Statistical analysis
Statistical analysis was performed using Matlab R2021b with Statistic and Machine learning Toolbox. Baseline characteristics were presented using descriptive statistics. Diagnostic accuracy of use of T2-hypointense lesions in identifying the EL was calculated using contingency tables, which allowed for the calculation of sensitivity, specificity, PPV and NPV. Diagnostic metrics are presented with 95% confidence intervals.
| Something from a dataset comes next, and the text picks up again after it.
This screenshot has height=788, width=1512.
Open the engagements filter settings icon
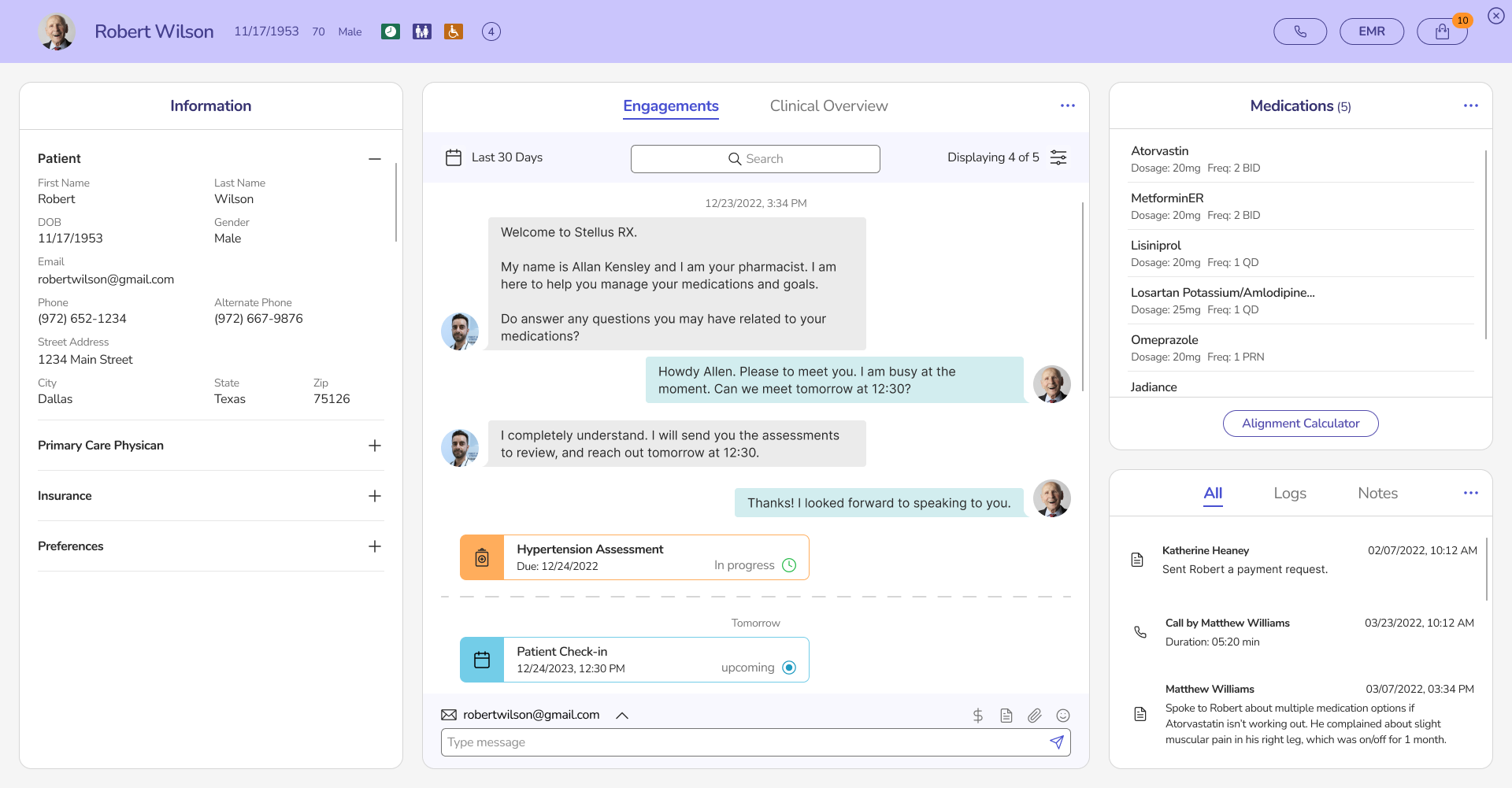pyautogui.click(x=1058, y=157)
For categorical variables association, Fisher’s exact test with the significance threshold P < 0.05 was applied.
Results
Clinical cohort
Sixty operated TSC patients (38 from UMCU and 22 from MUH) were screened for inclusion. Twenty-seven patients (16 from UMCU and 11 from MUH) met the inclusion criteria for the study, of whom 74,1% had a TSC2 variant. Baseline characteristics of the study participants are presented in Table 1. The selected patient cohort only partially overlapped with our previous study, due to different inclusion criteria. The median of age at clinical seizure onset and age at surgery were 2.0 (0.1–3.5) and 23.0 (10.0–40.0) months, respectively. Twelve patients were seizure-free at the 2-year follow-up (44%), of whom five had completely withdrawn anti-seizure medication by then. Significant seizure reduction was achieved in 12 patients with Engel outcome score class II or III. Surgical failure was caused by relapse from another EL in 33.3% of cases, while in 60% the supposed reason for seizure recurrence was a larger extent of the EL. Seizure outcome was not dependent on the TSC mutation type (Fischer’s exact test, P = 1.00).
Dysplastic features and evolution of T2HI lesions
We identified 54 T2HI lesions on unmyelinated MRI in 24 of the total 27 patients; which were solitary in 10/24 patients and multiple in 14/24. Co-occurrence of other dysplastic features in each of these lesions on unmyelinated brain MRI and evolution of dysplastic features after myelination are presented in Fig. 3. Figure 3 shows all lesions that were either T2HI at first MRI, or had 2 or more dysplastic features at any time. Of the 54 T2HI lesions on unmyelinated MRI 30 lesions were already considered highly dysplastic on unmyelinated MRI, and 8 lesions appeared visible as highly dysplastic at later imaging, with ongoing myelination. Evolution of nine T2HI lesions in nine patients could not be assessed because of unavailability of pre-operative myelinated MRI, those all had cortical thickening, one was also calcified and two with transmantle sign. No T2HI lesion observed on the initial MRI remained T2HI on the latest MRI and no dysplastic features apparent on unmyelinated pre-surgical MRI disappeared throughout the myelination. There were four lesions on unmyelinated MRI that were not T2HI, but presented already with two or more dysplastic features.
Evolution of included MRI lesions during myelination until last pre-operative brain MRI legend. This figure documents the evolution of all evaluated MRI lesions included in this study.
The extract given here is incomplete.